Subsequent to the Constitution, Solomon Island passed a Citizenship Act in 1978 Provisions of the 1978 Act were gender discriminatory. They allowed children to derive the nationality of their fathers after independence if they were legitimate and of their mothers if they were illegitimate. In the case of a joint adoption, only the father's nationality could be given to a child. While they allowed a foreign wife to acquire nationality based upon her husband's status as a national of Solomon Islands, she was required to obtain her spouse's permission to change her nationality. A native-born woman's foreign husband could not obtain her nationality, nor could her children be naturalised. A woman was considered to have renounced her Solomon Islander nationality by marrying a foreigner and could repatriate only if the marriage had terminated. If a wife was a foreign woman who had acquired nationality through her native spouse and the couple divorced, she could lose her nationality upon remarriage, if her new spouse was a foreigner. Men could not lose their nationality because of marriage.

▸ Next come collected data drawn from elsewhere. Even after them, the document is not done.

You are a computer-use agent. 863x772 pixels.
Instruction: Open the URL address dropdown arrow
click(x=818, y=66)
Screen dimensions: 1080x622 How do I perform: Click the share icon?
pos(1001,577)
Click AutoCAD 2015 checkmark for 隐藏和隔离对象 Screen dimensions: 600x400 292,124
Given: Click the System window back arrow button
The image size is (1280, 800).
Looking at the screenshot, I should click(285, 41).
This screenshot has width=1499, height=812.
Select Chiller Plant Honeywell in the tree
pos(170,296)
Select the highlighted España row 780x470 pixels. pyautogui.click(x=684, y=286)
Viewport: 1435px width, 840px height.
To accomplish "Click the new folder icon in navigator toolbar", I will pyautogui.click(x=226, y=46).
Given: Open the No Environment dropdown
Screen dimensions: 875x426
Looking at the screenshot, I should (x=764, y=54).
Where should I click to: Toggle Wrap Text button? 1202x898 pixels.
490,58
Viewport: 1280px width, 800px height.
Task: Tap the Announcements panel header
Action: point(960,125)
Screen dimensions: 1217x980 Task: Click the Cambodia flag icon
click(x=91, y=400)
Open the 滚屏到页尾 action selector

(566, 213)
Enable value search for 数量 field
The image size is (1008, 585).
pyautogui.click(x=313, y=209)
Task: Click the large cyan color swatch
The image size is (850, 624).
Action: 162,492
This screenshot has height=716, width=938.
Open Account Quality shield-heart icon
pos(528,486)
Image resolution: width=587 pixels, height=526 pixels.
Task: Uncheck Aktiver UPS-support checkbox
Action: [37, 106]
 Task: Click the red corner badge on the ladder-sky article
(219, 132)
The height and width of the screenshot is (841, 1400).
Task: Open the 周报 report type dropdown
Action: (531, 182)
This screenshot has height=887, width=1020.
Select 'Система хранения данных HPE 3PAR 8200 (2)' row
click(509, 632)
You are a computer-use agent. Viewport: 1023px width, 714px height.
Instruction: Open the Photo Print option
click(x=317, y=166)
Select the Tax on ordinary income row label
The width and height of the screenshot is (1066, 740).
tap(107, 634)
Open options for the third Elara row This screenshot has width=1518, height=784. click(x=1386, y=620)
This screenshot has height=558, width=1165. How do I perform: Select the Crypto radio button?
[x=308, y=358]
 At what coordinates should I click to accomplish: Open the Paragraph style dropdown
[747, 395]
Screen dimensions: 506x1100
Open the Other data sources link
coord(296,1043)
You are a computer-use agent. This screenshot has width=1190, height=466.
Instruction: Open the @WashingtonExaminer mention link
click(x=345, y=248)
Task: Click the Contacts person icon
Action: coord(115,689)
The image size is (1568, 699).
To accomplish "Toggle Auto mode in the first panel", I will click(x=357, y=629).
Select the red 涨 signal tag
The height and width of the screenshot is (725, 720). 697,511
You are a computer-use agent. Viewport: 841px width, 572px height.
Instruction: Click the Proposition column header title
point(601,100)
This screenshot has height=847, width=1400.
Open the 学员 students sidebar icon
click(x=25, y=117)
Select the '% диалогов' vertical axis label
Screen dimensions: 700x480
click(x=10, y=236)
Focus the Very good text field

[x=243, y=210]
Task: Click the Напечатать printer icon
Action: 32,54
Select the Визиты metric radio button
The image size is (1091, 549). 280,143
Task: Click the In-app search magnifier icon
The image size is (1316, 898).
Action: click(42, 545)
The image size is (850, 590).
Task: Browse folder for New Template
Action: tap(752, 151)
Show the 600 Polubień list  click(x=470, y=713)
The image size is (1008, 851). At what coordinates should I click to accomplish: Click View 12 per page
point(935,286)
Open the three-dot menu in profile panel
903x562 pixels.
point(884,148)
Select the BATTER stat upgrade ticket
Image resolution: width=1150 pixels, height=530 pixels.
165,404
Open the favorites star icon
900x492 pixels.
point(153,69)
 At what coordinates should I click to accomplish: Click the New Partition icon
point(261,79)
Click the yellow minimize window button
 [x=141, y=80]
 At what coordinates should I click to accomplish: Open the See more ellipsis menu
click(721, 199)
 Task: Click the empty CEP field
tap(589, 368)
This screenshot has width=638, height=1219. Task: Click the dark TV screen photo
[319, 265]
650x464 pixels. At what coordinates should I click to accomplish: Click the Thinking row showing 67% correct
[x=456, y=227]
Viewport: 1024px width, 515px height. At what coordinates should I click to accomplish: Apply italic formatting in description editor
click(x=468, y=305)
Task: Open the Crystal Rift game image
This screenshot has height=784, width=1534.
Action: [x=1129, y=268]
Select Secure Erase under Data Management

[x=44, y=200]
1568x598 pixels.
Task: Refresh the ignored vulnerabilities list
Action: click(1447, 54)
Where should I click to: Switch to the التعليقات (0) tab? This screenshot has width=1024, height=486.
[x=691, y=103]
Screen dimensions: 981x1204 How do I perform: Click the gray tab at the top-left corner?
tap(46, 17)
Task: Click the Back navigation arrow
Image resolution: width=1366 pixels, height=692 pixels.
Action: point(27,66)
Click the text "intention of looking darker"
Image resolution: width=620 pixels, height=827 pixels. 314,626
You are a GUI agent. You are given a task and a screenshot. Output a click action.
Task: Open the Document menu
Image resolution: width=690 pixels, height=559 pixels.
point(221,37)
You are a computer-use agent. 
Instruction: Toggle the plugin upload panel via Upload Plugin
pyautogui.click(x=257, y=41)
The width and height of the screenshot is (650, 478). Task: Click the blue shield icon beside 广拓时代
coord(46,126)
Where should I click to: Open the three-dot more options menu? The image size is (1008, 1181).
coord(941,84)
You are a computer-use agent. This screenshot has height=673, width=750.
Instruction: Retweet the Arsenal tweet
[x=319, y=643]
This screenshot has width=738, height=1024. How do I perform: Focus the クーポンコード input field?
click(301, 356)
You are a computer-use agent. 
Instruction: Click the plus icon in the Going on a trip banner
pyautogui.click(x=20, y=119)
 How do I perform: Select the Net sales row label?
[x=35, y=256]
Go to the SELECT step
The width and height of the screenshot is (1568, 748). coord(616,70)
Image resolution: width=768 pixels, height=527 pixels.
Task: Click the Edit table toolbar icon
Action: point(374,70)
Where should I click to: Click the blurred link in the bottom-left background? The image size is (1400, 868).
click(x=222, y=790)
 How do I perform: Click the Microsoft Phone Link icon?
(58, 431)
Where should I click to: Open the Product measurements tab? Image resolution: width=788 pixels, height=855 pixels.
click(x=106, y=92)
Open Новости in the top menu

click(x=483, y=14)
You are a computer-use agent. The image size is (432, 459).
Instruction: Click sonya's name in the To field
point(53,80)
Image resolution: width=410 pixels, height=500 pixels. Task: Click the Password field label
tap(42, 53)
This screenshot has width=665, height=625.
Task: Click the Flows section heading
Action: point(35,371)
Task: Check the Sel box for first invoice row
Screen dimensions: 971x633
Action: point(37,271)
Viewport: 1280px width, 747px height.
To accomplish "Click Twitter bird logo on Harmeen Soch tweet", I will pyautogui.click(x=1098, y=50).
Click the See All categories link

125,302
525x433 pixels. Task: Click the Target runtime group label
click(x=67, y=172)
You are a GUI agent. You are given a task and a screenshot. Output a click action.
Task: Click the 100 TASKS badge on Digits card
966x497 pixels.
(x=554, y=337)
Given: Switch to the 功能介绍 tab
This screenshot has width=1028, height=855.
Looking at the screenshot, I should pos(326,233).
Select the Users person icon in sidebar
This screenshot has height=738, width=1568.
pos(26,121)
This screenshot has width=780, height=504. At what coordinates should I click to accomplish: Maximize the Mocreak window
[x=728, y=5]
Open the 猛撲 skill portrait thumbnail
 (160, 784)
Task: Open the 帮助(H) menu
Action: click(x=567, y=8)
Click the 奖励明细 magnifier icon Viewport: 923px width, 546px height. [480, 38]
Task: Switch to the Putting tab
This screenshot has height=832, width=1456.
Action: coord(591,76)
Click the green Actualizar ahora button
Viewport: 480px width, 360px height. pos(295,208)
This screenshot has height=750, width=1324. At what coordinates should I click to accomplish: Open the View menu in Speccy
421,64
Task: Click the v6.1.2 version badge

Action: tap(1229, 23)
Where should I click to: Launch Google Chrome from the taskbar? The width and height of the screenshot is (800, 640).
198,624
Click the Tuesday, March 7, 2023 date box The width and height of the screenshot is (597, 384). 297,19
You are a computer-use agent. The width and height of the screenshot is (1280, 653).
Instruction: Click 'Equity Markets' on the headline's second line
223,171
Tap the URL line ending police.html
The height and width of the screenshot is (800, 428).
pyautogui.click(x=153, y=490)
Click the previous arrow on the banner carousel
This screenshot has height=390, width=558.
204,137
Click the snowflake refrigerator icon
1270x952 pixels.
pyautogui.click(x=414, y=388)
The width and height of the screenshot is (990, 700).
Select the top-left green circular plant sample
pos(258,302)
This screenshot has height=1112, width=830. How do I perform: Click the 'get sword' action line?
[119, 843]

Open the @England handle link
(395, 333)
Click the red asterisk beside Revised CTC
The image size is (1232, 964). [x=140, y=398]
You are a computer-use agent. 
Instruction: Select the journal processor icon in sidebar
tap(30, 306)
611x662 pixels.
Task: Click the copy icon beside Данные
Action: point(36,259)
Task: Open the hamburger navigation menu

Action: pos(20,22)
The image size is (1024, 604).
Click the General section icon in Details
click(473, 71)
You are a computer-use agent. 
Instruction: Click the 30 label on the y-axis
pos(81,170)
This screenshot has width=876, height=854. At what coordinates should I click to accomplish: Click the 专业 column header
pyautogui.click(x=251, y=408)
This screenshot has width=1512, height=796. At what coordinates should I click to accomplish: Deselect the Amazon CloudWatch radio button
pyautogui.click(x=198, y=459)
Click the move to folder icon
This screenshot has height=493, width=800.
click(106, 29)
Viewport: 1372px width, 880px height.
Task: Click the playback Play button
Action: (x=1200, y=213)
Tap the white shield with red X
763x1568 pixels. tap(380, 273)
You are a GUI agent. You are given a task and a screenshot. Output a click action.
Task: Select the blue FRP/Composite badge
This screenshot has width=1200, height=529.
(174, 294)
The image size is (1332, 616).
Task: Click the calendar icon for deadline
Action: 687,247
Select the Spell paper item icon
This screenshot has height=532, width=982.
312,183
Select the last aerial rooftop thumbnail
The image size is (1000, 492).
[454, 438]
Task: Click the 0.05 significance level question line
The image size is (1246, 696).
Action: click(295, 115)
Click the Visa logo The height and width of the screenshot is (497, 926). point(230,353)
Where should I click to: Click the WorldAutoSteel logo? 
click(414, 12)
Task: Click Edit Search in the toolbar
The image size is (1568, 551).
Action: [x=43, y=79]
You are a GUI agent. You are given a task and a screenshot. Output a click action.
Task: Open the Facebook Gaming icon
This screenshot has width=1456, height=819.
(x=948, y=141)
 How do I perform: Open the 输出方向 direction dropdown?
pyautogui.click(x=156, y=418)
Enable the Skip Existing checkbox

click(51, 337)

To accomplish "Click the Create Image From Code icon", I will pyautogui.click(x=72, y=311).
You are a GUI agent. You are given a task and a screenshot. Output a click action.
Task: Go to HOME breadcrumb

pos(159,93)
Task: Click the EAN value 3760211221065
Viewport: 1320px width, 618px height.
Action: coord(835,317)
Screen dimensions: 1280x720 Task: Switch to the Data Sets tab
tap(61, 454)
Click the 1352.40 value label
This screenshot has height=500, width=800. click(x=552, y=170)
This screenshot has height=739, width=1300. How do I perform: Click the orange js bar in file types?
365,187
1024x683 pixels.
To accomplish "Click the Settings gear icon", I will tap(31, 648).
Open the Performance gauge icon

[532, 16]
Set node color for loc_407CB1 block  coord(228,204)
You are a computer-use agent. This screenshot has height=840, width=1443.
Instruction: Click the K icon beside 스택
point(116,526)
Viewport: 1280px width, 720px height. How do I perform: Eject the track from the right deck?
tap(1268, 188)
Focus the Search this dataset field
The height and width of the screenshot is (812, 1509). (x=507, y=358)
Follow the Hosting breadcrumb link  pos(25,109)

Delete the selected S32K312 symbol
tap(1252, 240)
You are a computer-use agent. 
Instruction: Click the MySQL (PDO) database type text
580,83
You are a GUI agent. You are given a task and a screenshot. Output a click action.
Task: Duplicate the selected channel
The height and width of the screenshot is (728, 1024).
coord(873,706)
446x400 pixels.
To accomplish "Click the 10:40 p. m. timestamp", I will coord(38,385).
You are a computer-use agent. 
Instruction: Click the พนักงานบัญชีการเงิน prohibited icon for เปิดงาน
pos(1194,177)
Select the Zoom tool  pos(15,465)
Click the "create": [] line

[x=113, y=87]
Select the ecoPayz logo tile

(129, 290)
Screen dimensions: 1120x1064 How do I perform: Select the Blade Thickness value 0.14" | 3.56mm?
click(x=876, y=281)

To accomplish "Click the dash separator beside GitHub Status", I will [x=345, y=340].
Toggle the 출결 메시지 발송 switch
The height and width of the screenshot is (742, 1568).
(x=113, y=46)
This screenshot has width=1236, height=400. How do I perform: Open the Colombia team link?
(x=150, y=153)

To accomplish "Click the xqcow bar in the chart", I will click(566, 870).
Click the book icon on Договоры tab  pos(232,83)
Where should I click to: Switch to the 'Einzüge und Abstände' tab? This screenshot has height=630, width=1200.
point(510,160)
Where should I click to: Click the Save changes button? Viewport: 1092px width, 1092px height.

After the conclusion of a civil war in the 1990s, the government agreed that to establish long-term peace, the governmental system and constitution needed to be changed. After calling a constitutional convention, a Draft Constitution was proposed in 2004, which was unsuccessful. Additional drafts were produced in 2009, 2011, and 2014. In 2016, a consultation was held to approve a new draft of the constitution and leaders of the provinces agreed to the federal draft, but suggested a change to one section dealing with the repatriation of land customary owners. Final changes were due to be presented to the Prime Minister in June 2017. In 2018, Solomon Islands revised its Citizenship Act to eliminate gender discrimination and allow women equality in changing or retaining their nationality. The parliament also passed a Constitutional Amendment 2018 to allow dual nationality. A program to consider nationality through investment was being debated by parliament in 2020.